初めて顔を合わす指導員に教わった。ちょっと重そうな体型の先生。バイクの操作がものすごく上手い。CB750を軽々と、いかにもパワーを十分に引き出して操っている。アクセルを大きく吹かし、ごく短い距離で向きを変えて私の方へ来た時、この指導員上手いんだ、と直感した。
「急制動はどうやりますか?」
と尋ねられた。
「前7、後3ぐらいの割合で、同時にかけます。前は最後まで絞るように・・・。」
市販されているテキストどおりに回答する。
「なぜ前ブレーキを7にするのですか?」
更に聞かれる。
「前輪に荷重がかかっているから、それを止めるためで、後はあまり関係なくて・・・。」
しどろもどろになる。小学生か、私は?
「そうですね。荷重が前にかかるからです。」
凄腕の指導員、説明の仕方が、いかにも先生という感じ。
止められないと思ったら、無理しなくていいです、と言われたので、額面どおり受け取って、一度、止めるのを断念した。
「優先道路に入って行ったらダメです。もう2段階なのに・・・。」
怒られた。ダメだと思ったら、やめていいって言ったくせに〜、と思ったが、素直に謝った。よく考えると、やめていい、というのは「転倒する危険は回避せよ」という意味である。まずいなあ。この一件で、指導員にはかなり悪い印象を持たれたような気がした。
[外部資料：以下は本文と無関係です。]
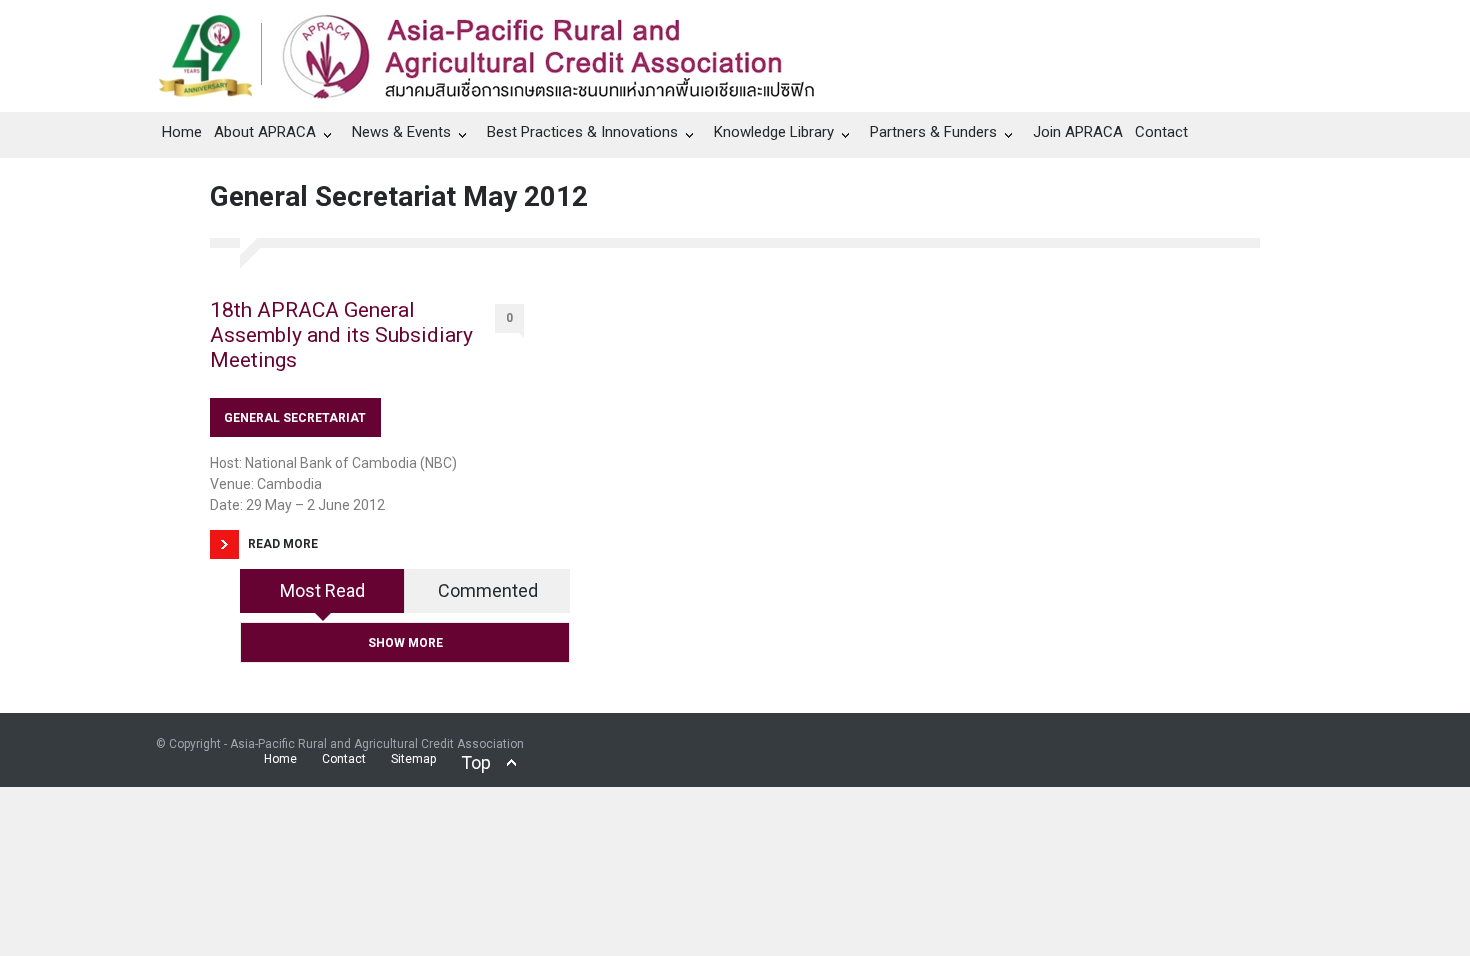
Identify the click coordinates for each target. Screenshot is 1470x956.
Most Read (322, 590)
教習後、小型バイクに乗っているという、私よりやや年上に見える女性と少し話した。普通二輪(つまり小型限定解除)、大型二輪と連続して教習を受けているという。まだ基準時間を1時間もオーバーしていないそうだ。
「ああ、あの先生ね、すごいよね。」
とその人も言う。
「私ね、先生に教わった後は、とっても上達したような気がします、って言っちゃった。」
素直な台詞でコミュニケーションをきちんと取れる人なんだな、と感心してしまった。私の場合はその辺、問題ありという気がした。コミュニケーション不全が、技能の習得を妨げている可能性、無きにしも非ず。
それにしても、あの先生は、誰が見ても上手いんだな。カリスマ講師、といったところか。